Summary and Contributions: This paper studies a single-call extragradient method for solving a class of non-monotone variational inequalities. The algorithm is a hybrid version of dual averaging and the extragradient method. Both stochastic and deterministic VIs under weak monotonicity assumptions are studied. Emphasis is put on convergence of the last iterate, and optimal complexity results are obtained.

Strengths: The paper provides an innovative hybrid single-call extragradient method. Convergence of the last iterate is proven and as well as non-asymptotic optimal iteration complexity. This is an interesting result but somewhat expected. What I personally find most intriguing is the design of the algorithm. Including the gradient of the Bregman divergence into the dual update step as a regularizer is a nice innovation, and resembles classical Tikhonov regularization ideas. This could lead to interesting new algorithmic developments.

Weaknesses: The main paper needs a serious revision in terms of writing. There seems to be a discrepancy between the content in the supplementary materials and the main paper. In particular, the following points should be taken into consideration: ▪ I don’t understand why only strongly convex norms can be used as distance generating kernels. It seems that you insists on kernels which are not steep at the boundary. I don’t know exactly why, so please provide some more details here. ▪ The notation should be improved. Usually we call distance generating kernels by omega or h, so please choose one of them also in the paper.
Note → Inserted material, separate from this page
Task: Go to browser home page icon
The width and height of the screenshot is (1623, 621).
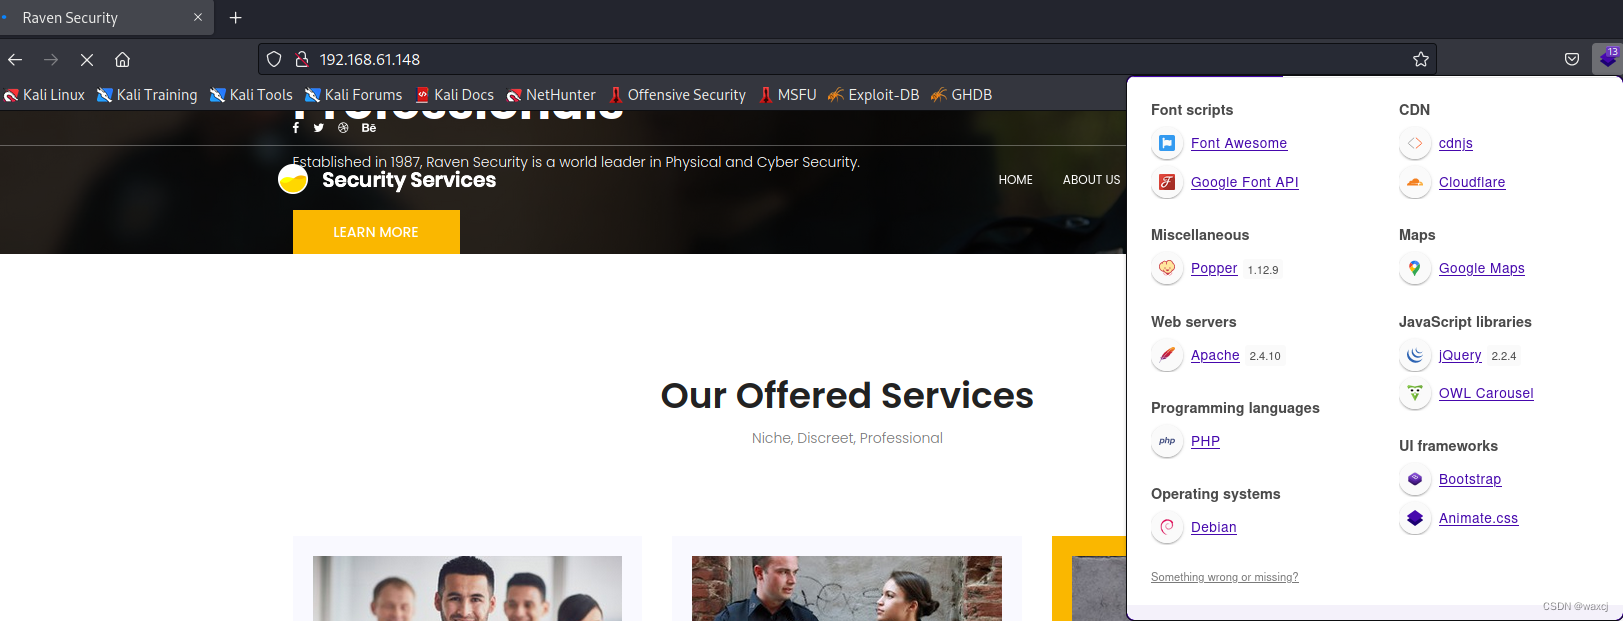Action: coord(123,60)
Write the gradient of the Bregman divergence in terms of the function and not in terms of the distance. This is unpleasant to read. ▪ v_{0} in line 7 of Algorithm 1 and Algorithm 2 is not defined ▪ In know that in ML the word „optimistic“ is common. I never understood what this means. Maybe you can add a short explanation. Corollary 2: Missing element symbol.

Correctness: As far as I can say the results seem to be correct.

Clarity: This is the major weakness of the paper and the reason why I have to lower my overall score. The paper needs a very serious revision in order to be acceptable.

Relation to Prior Work: The references mentioned are adequate.

Reproducibility: Yes

Additional Feedback: ====Update after the rebuttal==== I think this paper contains some very interesting parts. However, the submission has sever deficits in terms of the writing, and I am not convinced that the paper will be ready for publication after a short revision. For this reason I lower my final score.